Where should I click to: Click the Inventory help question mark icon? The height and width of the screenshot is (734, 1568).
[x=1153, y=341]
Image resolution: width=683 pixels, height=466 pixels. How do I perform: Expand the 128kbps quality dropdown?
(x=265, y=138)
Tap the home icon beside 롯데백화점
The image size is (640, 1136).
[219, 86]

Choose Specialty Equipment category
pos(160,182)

--

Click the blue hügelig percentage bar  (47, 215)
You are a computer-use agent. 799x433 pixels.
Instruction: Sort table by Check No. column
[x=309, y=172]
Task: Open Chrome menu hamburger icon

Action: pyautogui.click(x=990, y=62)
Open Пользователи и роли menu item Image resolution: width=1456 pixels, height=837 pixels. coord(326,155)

--

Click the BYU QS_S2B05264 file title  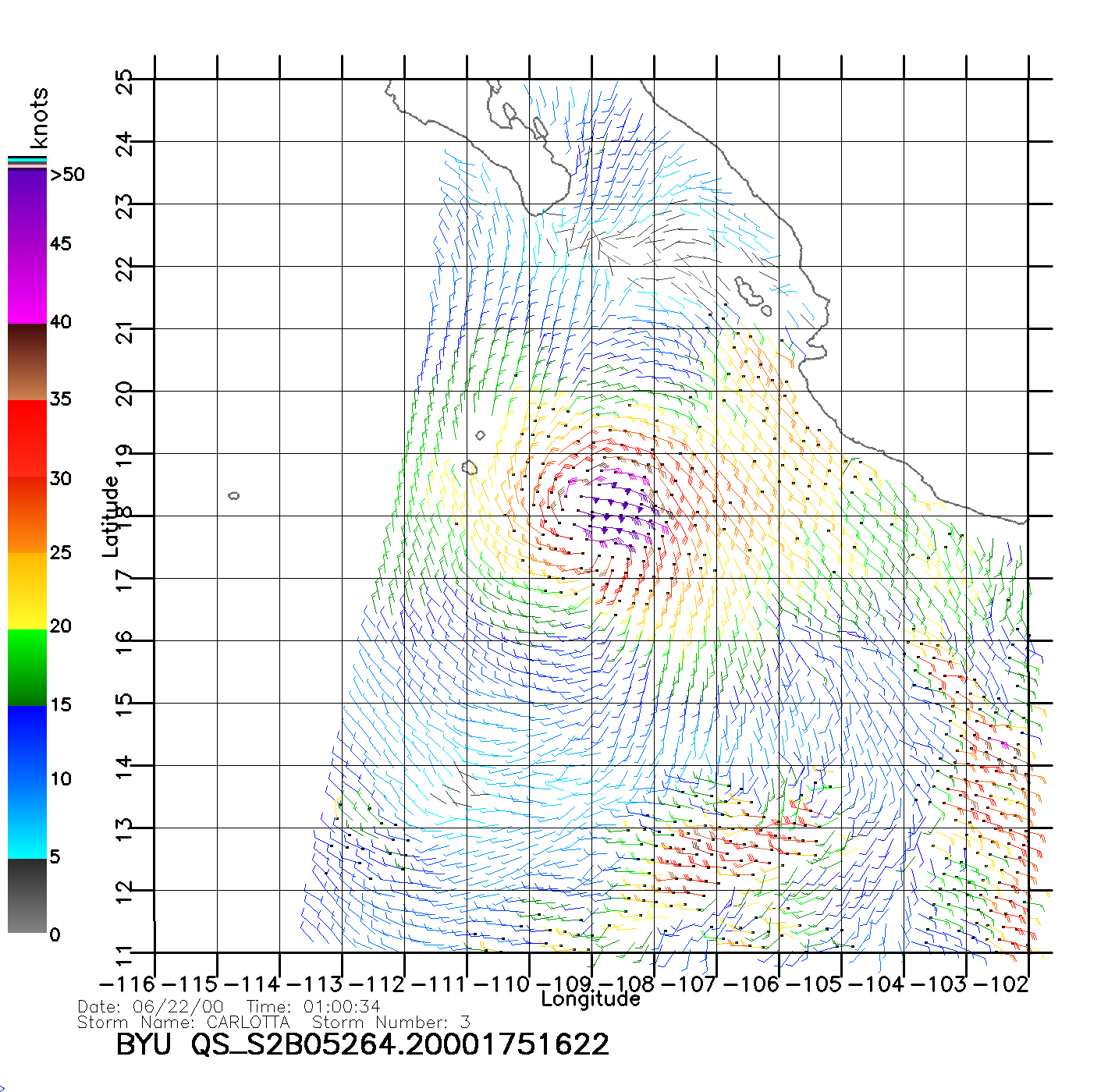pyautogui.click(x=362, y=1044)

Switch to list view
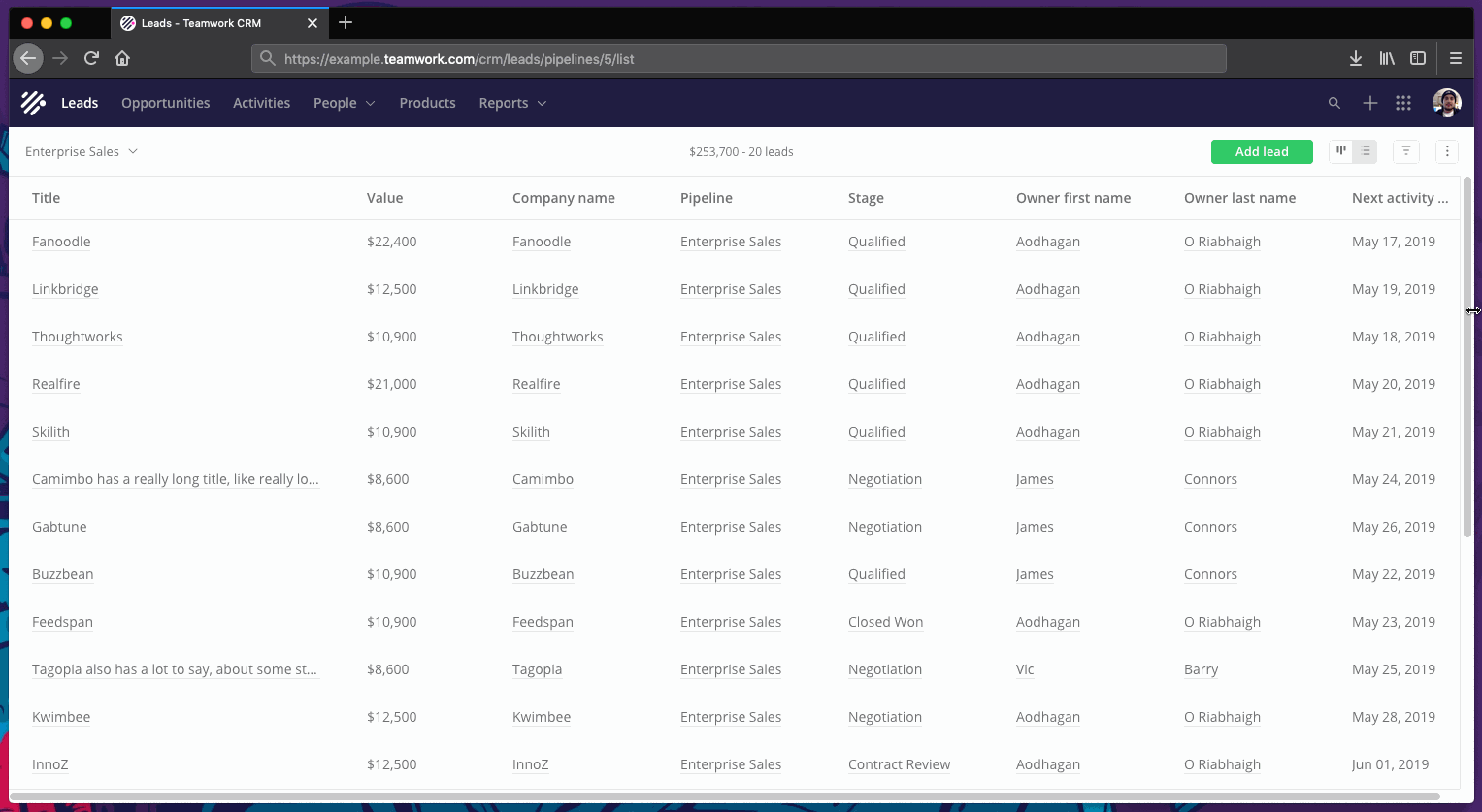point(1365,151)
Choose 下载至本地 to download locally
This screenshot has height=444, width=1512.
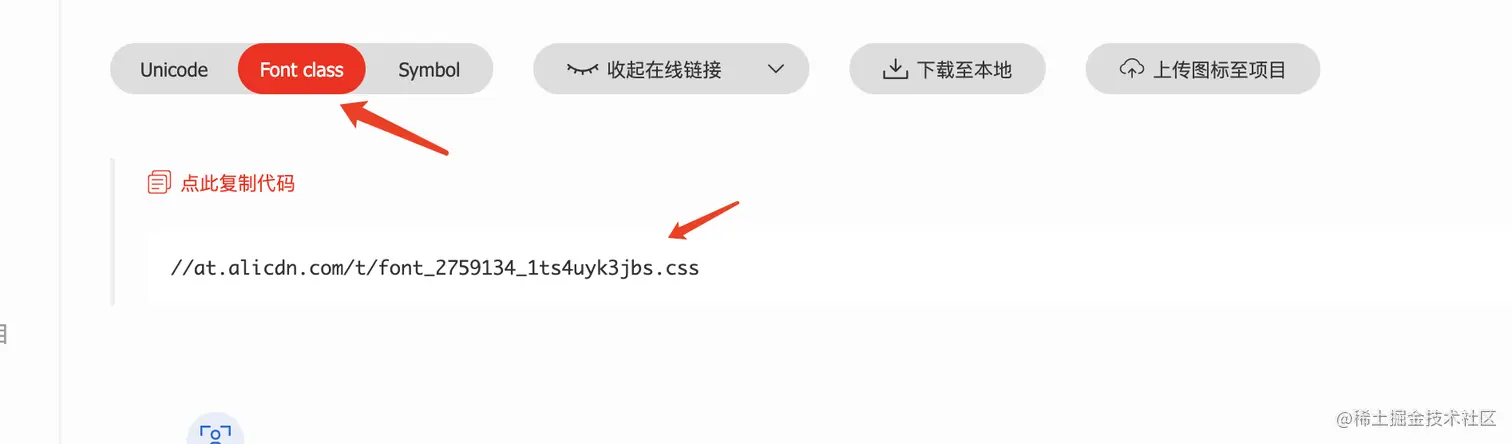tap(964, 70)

THE PROBLEM
Copy the lines above exactly. Start with the line containing "Task: Open Chrome menu hamburger icon", end with the line containing "Open Пользователи и", and include both.

THE COMPLETED TASK
Task: Open Chrome menu hamburger icon

Action: pyautogui.click(x=990, y=62)
Open Пользователи и роли menu item Image resolution: width=1456 pixels, height=837 pixels. coord(326,155)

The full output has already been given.